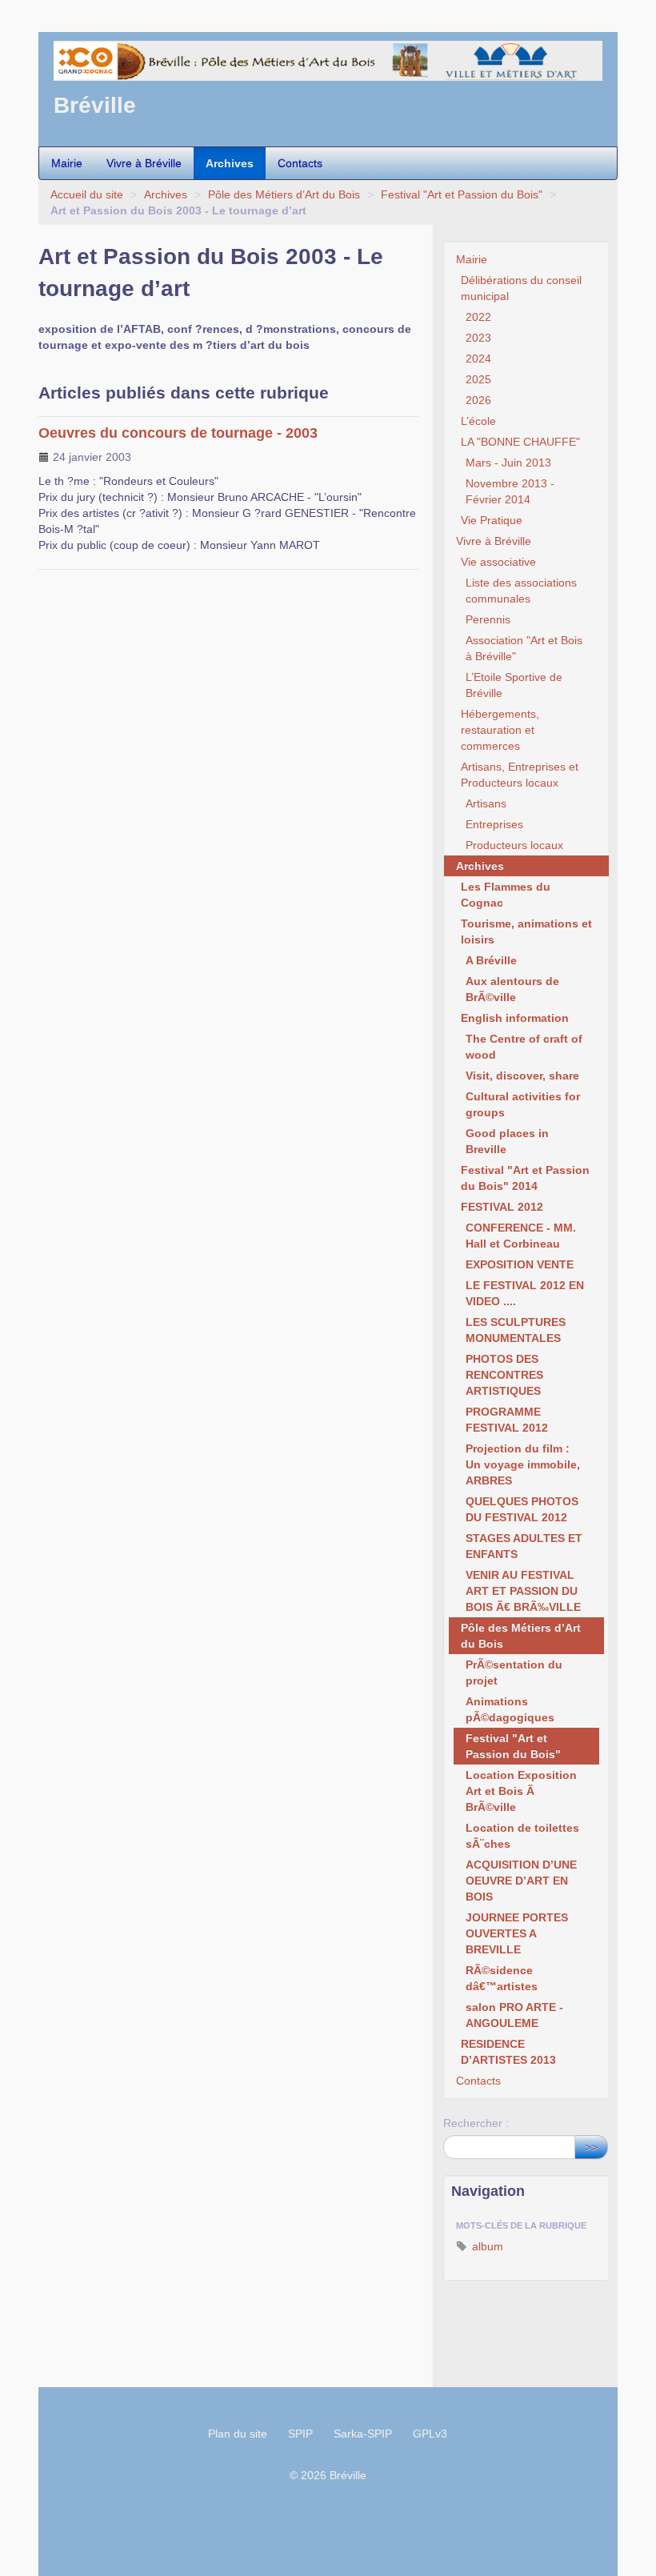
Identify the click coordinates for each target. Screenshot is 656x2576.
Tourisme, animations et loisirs (526, 931)
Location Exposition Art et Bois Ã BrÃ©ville (521, 1791)
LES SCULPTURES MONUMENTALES (516, 1330)
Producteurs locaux (514, 845)
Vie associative (498, 561)
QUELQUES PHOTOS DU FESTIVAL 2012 (522, 1509)
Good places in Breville (507, 1141)
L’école (478, 421)
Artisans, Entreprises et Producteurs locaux (519, 774)
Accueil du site (86, 194)
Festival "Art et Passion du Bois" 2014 (525, 1178)
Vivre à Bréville (144, 163)
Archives (230, 163)
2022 (478, 316)
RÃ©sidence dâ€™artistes (502, 1978)
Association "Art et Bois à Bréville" (524, 648)
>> (591, 2147)
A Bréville (491, 960)
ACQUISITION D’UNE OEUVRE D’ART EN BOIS (521, 1880)
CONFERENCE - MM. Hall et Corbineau (521, 1235)
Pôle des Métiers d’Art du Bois (284, 194)
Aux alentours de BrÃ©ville (512, 989)
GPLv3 (430, 2433)
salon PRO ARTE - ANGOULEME (514, 2015)
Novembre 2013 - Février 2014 (510, 491)
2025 (478, 379)
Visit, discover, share (522, 1075)
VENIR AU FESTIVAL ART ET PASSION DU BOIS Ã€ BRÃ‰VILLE (523, 1590)
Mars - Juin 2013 (508, 462)
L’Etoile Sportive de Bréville (514, 685)
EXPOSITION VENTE (520, 1264)
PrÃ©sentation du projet (514, 1672)
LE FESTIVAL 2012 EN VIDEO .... (525, 1293)
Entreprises (494, 824)
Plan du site (237, 2433)
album (486, 2246)
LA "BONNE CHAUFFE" (520, 441)
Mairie (66, 163)
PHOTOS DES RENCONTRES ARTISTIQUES (504, 1374)
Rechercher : (476, 2123)
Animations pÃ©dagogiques (510, 1709)
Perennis (488, 619)
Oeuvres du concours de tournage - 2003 (178, 433)
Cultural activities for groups (523, 1104)
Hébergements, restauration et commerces (500, 729)
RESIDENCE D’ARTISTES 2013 (508, 2051)
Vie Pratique (491, 520)
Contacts (300, 163)
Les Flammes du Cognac (505, 894)
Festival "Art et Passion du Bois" (461, 194)
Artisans (486, 803)
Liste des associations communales (521, 590)
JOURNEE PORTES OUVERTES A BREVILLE (517, 1933)
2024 (478, 358)
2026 (478, 400)
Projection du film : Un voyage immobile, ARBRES (523, 1464)
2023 (478, 337)
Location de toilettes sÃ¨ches (522, 1835)
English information (515, 1018)
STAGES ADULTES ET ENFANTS (524, 1546)
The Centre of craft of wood (524, 1046)
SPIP (300, 2433)
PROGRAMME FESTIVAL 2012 (507, 1419)
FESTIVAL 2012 (502, 1206)
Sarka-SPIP (363, 2433)
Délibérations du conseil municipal (521, 288)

+ + +

WHAT NEEDS TO BE DONE. Search the material for "locaux" and copy each matching line.

EXERCISE SOLUTION.
Producteurs locaux (514, 845)
Artisans, Entreprises et Producteurs locaux (519, 774)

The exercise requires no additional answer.